Life is full of beauty. Notice it. Notice the bumble bee, the small child, and the smiling faces. Smell the rain, and feel the wind. Live your life to the fullest potential, and fight for your dreams.

Ashley Smith

Friday, October 12, 2012

Can you dig it?

My beautiful tri-color potatoes!
What is it about canning jars that makes them so beautiful?
 Guess what we did last Sunday?

That's right, me and two of my favorite gal pals canned!  It was super fun.  Anyone who knows me knows that it is just next to impossible to keep me inside when the weather is nice.  Add in the word "kitchen" and I am definitely AWOL... So you know it takes some fun friends to keep me by the stove top on one of the last of the nice fall days!

Lisa and me "stirrin' the pot"
Jamie, Lisa and I spent the day cooking and canning salsa and potatoes.  I have only one photo of Jamie, as she moves pretty quickly and absconded with the photo taking device early on in the proceedings.

There's Jamie!
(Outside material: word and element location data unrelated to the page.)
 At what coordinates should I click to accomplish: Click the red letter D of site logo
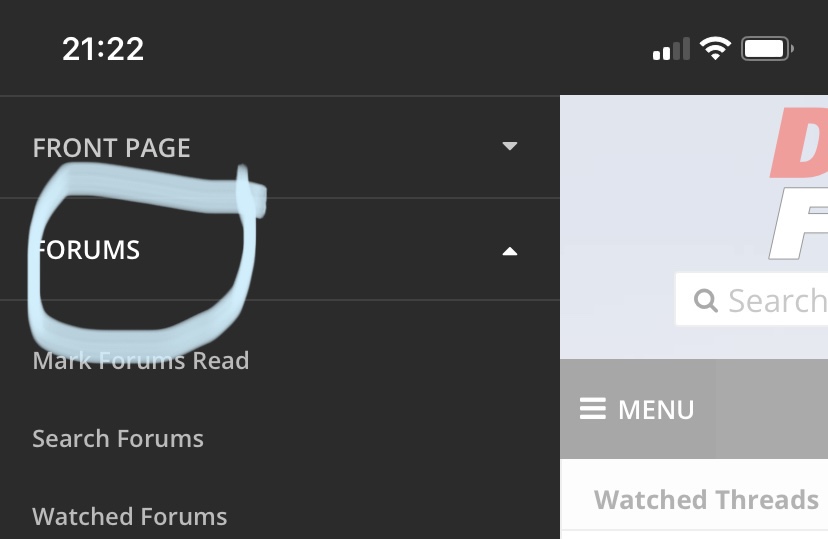(x=799, y=145)
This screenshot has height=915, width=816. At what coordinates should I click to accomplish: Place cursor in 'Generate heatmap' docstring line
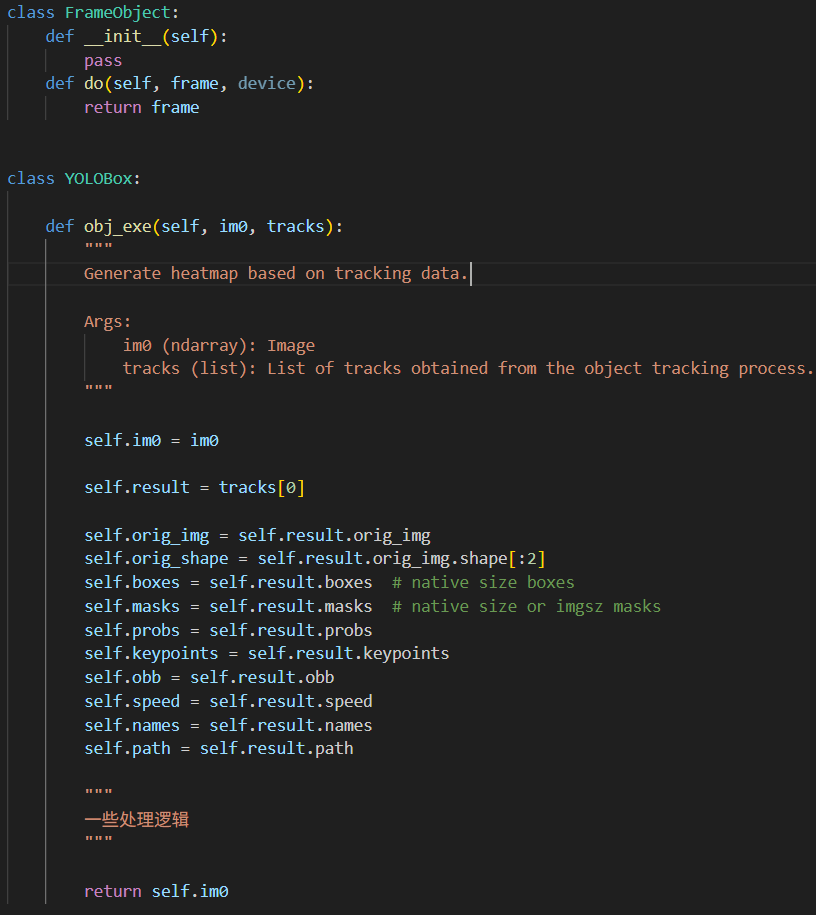tap(276, 273)
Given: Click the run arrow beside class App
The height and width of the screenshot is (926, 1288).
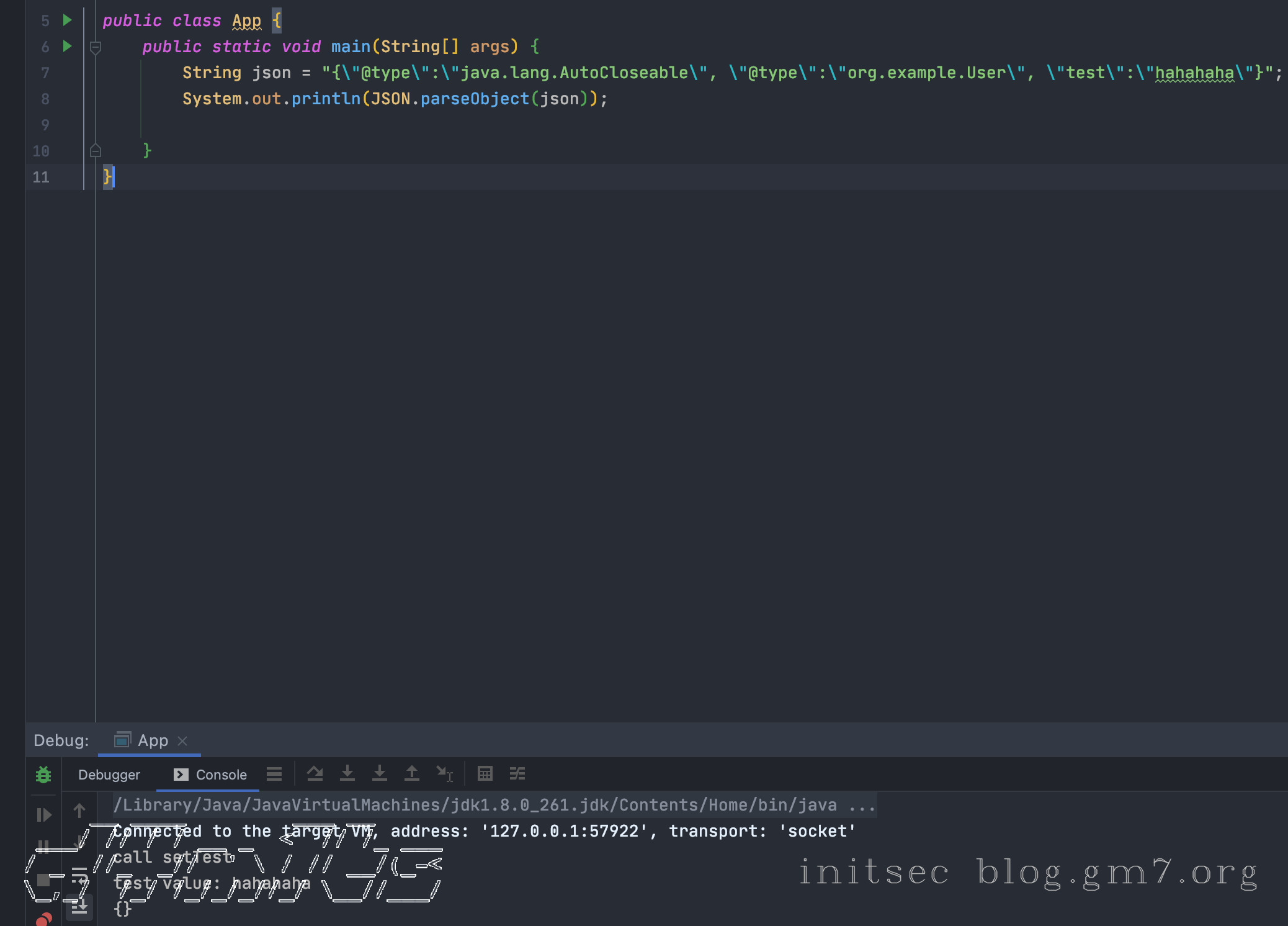Looking at the screenshot, I should tap(68, 20).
Moving so fast her hair is in a twirl!
Lisa brought her salsa ingredients chopped and ready to go.  I had big plans to make salsa too, but when I went to harvest the last of my tomatoes in the little greenhouse... well let's just say that not looking at them for a week in hopes that the frost hadn't frozen them is not really an effective strategy.  Think cheap, thin plastic bag filled with water- that was the consistency of my enormous, yet inedible tomato beauties :(

Lisa needed a couple more cups of peppers for her salsa, so she started cutting up some freebies I had gotten at work.  She even tasted them and said they were not hot at all.  She gave me a little piece and Holy Smacks!  I had to spit it out.  I thought they were anchos, but apparently they were jalapenos!
um... yeah, I didn't take the finished jar of salsa that was generously offered (I have zero tolerance for hot stuff!)

Here are some beautiful photos of the salsa!!

Hot stuff baby, woo hoo...

Pretty pretty!!
One thing I have to tell you is you must be very careful when working around boiling water and hot canning jars.

Notice my rapt attention on the boiling hot jar...
Lisa is a little more careful here, filling the jars!

Jamie spent the morning scrubbing and peeling the potatoes from my garden.(Thank you Jamie- you're the bomb!) 

I love canning potatoes (you MUST pressure can them!).  Well, I don't know if I love the canning part, but I love having ready to heat and eat potatoes for the rest of the year!

Here they are all scrubbed up and the scabby ones peeled, ready to be chopped into chunks. 
Here I am sporting my cute new apron that my sister got me for my birthday!
Into the pressure cooker with you!
And just a short 3 hours later...
Just to clarify, the taters don't get pressure canned for 3 hours, but you have to:
  1. scrub, peel, chunk them (Only the scabby ones got peeled, the rest got to retain their beautiful unblemished skins)
  2. Par boil them for about 2 minutes (which really means about twenty minutes from the time you drop those babies in a water filled pot and turn the burner on)
  3. pack the jars with parboiled potatoes
  4. remember that you were supposed to boil water to pour over them
  5. boil water
  6. ladle boiling water over the potatoes in the jars
  7. realize that you didn't put enough lids in the heating water
  8. put lids (mostly heated up) and rings on
  9. remember that you should have turned up the heat on the pressure cooker burner
  10. put the jars in, lock the lid down, realize you will have to spin the whole pot around so that you can read the gauge
  11. wait for the water to boil inside the sealed cooker (steam has to escape through the little valve for 10 minutes before you seal it)
  12. Remember that you never turned the heat up
  13. Turn up the heat
  14. Frantically run around trying to remember where you put the weight that seals the cooker steam valve (amazingly, it is in the box with all the canning stuff in a bag labeled: Pressure Cooker Regulator)
  15. Drop the regulator on the steam valve and wait for it to build to 12 pounds (this takes way longer than you would imagine...)
  16. Freak out a little because you forgot that the plug thing on the front is supposed to pop up- it is not the emergency pressure relief valve.
  17. Fiddle with the temperature control knob trying to keep it at 12 pounds for then next 40 minutes.
  18. Move it off the burner to cool, so you can get the lid off without an explosion (I don't remember exactly, but it seemed like an hour)
  19. Repeat from step 3 for the next batch...
EAT PIZZA!
 We had chocolate cake too, but apparently we were too busy eating it to photograph it!!



All in all a very productive day and big thanks to Jamie and Lisa for coming over to make it happen.  I will think of you every time we eat potatoes this year! (well, I'm sure I will think of you all at other times too, but you know what I mean!)